I don’t think there is much consensus on terms like the upper middle class as applied to US society, but as I understand the usual academic definition, it means something like highly-educated, highly-compensated salaried professionals with a lot of work autonomy (like you have projects, cases, patients, students, etc., but are not constantly being directed in the details of your work by someone else).
The only group typically “above” this class in terms of annual income are the true upper class, people with very high incomes supported by the returns on various forms of invested capital (financial assets, real property ownership, business ownership, and so on). Some of these people “work” in the sense of managing such assets and properties and businesses and such (and so some CEOs and such may be in this group as well), but they are not doctors, lawyers, engineers, accountants, professors, or so on.
With that definition, I think the upper middle class (in the sense of professional class) is usually estimated to make up roughly 15% or so of US households, with the true upper class being under 1%. So top 16% by household income is the range where you are going to see a lot of people in the upper middle class. However, defined like this it is not purely an income measure, so some upper middle class households may not be quite top 16% by income, and some households in the top 16% by income may get there without the definitional education and work characteristics.
All this is kinda beside the point, though, because I agree with the observation that not all of the US upper middle class, however you define it, has gone to like an Ivy+, nor is demanding that from their children. Because of course the math can’t work out–15% of US households cannot send their kids to way less than 15% of US college slots, even adjusting for the fact not every US kid goes to college.
So if that defines the short-list college ambitions of a typical “tiger” parent, the upper middle class parents can’t all be tiger parents.
And of course that is the lived experience of many of us in the upper middle class. I do think it is very much the norm that most kids will go to a “good” college, because we all understand that as the likely next step after HS, and before some sort of professional career (usually although not always with some sort of postgraduate degree too). But having been through all this ourselves, we usually understand that plenty of colleges are “good enough” for this purpose.
So, like, Ivy+ are fine of course, but so are all sorts of other private universities. Obviously all sorts of LACs, which appear to sometimes be off the radar of “tiger” types but of course have been popular with many upper middle and indeed true upper class families for a long time. I also sometimes single out Wake Forest as a litmus test. I could use any number of others, but Wake Forest is among the sorts of universities plenty of upper middle class families have graduated from and then sent their kids, and if it is completely off the radar of a certain ambitious family that is an interesting observation to me.
And then there are many publics as well, flagships and also a variety of tech publics and so on. Again, lots of upper middle class parents went to such colleges, and they happily send their kids to such colleges, understanding that if you do well at such a college you can then go on to a successful professional career.

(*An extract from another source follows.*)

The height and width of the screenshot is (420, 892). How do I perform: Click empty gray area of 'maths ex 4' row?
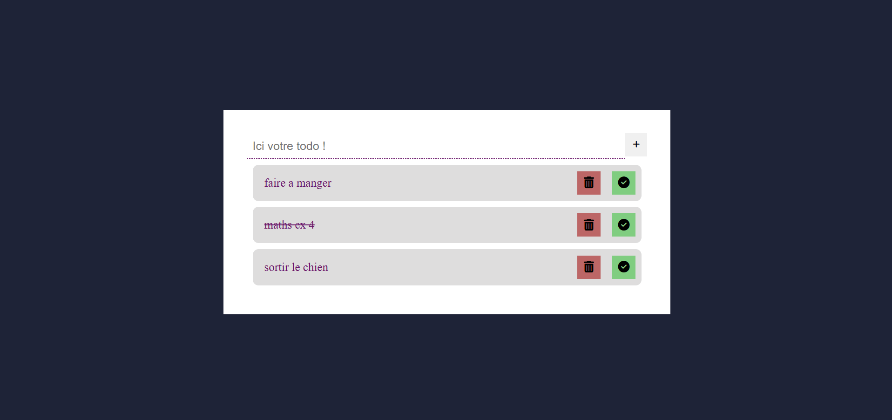click(x=445, y=225)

And finally I would mention the service academies, which I gather are definitely not discussed much in “tiger” circles but are certainly another well-worn pathway to ultimate professional class success among various US families.

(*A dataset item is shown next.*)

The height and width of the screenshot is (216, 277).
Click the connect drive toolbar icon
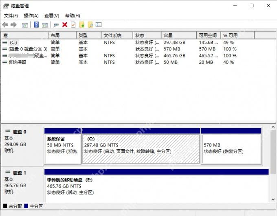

All right, so of course when you add that all up, now you have plenty of room for the college-bound kids of the US upper middle class. And I guess it is theoretically possible that all those upper middle class parents sending their kids to all those other colleges besides the Ivy+ are absolutely miserable with their failed kids–but in practice, nah. They are mostly happy with that, again because they know it means their kids are still on track for some sort of professional success.
So to me, that again is one of the litmus tests of tiger versus not-tiger upper middle class norms. If you implicitly expect your kids to go to a “good” college but that potentially includes Wake Forest, Ohio State, Mt Holyoke, and so on, then that doesn’t sound very tigerish to me. But if you think your kids will be failures if they end up at Wake Forest or Ohio State or Mt Holyoke instead of an Ivy, that is what I think of as the “tiger” mentality towards US colleges.